Other Primary Investigator(s)

Additional Trial Information

Status
In development
Start date
2026-03-09
End date
2027-09-30
Secondary IDs
Prior work
This trial does not extend or rely on any prior RCTs.
Abstract
Public procurement systems play a central role in government efficiency, yet there is limited causal evidence on the comparative performance of alternative procurement mechanisms. This study implements a randomized controlled trial to evaluate the impact of adopting an electronic marketplace procurement model, based on supplier accreditation and dynamic purchasing, compared to the traditional electronic reverse auction (pregão eletrônico) widely used in Brazil.

The experiment involves municipalities in the State of Paraíba, Brazil, and focuses on the procurement of standardized medical and hospital supplies. Participating municipalities voluntarily join the study and are randomly assigned to either a treatment group, which adopts the e-marketplace procurement system for selected categories of medical supplies, or a control group that continues using the traditional auction mechanism.

The study evaluates the causal effects of the procurement mechanism on several outcomes, including procurement prices, number of participating suppliers, price dispersion, procurement cycle duration, contract fulfillment rates, and administrative productivity. Randomization is conducted at the municipal level, with municipalities matched on fiscal and socioeconomic characteristics prior to assignment to improve balance.

The experiment aims to contribute to the empirical evaluation of procurement systems and to the broader literature on institutional design and public sector efficiency. More broadly, the study illustrates how randomized controlled trials can be implemented in legal and institutional contexts to identify causal effects of public policy interventions.
External Link(s)

Registration Citation

Citation
CAMELO, BRADSON. 2026. "From Auctions to Marketplaces: A Randomized Controlled Trial on Procurement Efficiency in Brazilian Municipal Health Purchases." AEA RCT Registry. March 16. https://doi.org/10.1257/rct.18085-1.0
Experimental Details

Interventions

Intervention(s)
The intervention consists of introducing an electronic marketplace procurement system for selected categories of standardized medical and hospital supplies in participating municipalities. The marketplace operates through a supplier accreditation mechanism in which pre-qualified vendors are allowed to list products and prices on a digital platform.

Municipal procurement officers in the treatment group are trained to use the marketplace system for eligible purchases, allowing them to compare suppliers and acquire goods through the platform.

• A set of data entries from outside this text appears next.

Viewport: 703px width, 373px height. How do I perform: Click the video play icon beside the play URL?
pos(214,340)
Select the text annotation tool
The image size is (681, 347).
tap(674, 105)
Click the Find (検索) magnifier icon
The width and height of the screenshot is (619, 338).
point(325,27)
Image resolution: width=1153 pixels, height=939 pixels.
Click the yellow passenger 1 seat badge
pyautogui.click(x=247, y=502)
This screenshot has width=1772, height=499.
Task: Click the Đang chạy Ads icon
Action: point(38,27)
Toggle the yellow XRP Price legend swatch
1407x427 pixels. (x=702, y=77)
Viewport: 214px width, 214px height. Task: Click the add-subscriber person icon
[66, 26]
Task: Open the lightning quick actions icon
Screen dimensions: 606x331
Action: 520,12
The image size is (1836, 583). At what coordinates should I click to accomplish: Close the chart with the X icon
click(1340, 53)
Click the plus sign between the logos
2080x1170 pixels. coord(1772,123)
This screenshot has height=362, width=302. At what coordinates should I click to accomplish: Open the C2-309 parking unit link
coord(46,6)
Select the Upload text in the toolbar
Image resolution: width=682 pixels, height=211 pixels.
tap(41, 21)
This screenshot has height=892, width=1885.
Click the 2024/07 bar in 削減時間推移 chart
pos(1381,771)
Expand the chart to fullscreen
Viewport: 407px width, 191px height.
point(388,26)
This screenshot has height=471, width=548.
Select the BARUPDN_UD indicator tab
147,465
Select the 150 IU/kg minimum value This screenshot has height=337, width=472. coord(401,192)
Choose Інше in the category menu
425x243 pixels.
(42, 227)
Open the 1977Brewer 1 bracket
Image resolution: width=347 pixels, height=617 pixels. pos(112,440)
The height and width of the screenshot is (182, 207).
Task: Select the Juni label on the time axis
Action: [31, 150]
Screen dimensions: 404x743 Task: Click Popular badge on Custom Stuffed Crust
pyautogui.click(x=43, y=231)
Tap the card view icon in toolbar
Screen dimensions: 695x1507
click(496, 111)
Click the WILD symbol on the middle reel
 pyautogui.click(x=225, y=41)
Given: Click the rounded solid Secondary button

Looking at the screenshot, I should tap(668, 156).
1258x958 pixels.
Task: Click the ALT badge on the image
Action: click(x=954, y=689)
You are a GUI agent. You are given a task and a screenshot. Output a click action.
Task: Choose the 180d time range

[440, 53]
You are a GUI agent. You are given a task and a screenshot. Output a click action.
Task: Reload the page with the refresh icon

The control group continues to use the standard electronic reverse auction system (pregão eletrônico), which is the default procurement mechanism under Brazilian procurement law.
Intervention Start Date
2026-03-16
Intervention End Date
2027-06-30

Primary Outcomes

Primary Outcomes (end points)
Average procurement price for standardized medical and hospital goods

Number of participating suppliers per procurement event

Price dispersion among bids or offers

Procurement cycle duration (time between procurement request and contract award)

Contract fulfillment rate (share of contracts in which goods are delivered as agreed)

Administrative productivity of procurement units
Primary Outcomes (explanation)
Procurement price measures the economic efficiency of the procurement process by comparing the prices paid for comparable goods across treatment and control municipalities.

Supplier participation captures the competitiveness of the procurement environment, measured by the number of suppliers submitting bids or offers.

Price dispersion reflects the level of competition and information in the procurement process.

Procurement cycle duration measures the administrative efficiency of the procurement mechanism.

Contract fulfillment rate captures the reliability of suppliers and the effectiveness of procurement outcomes.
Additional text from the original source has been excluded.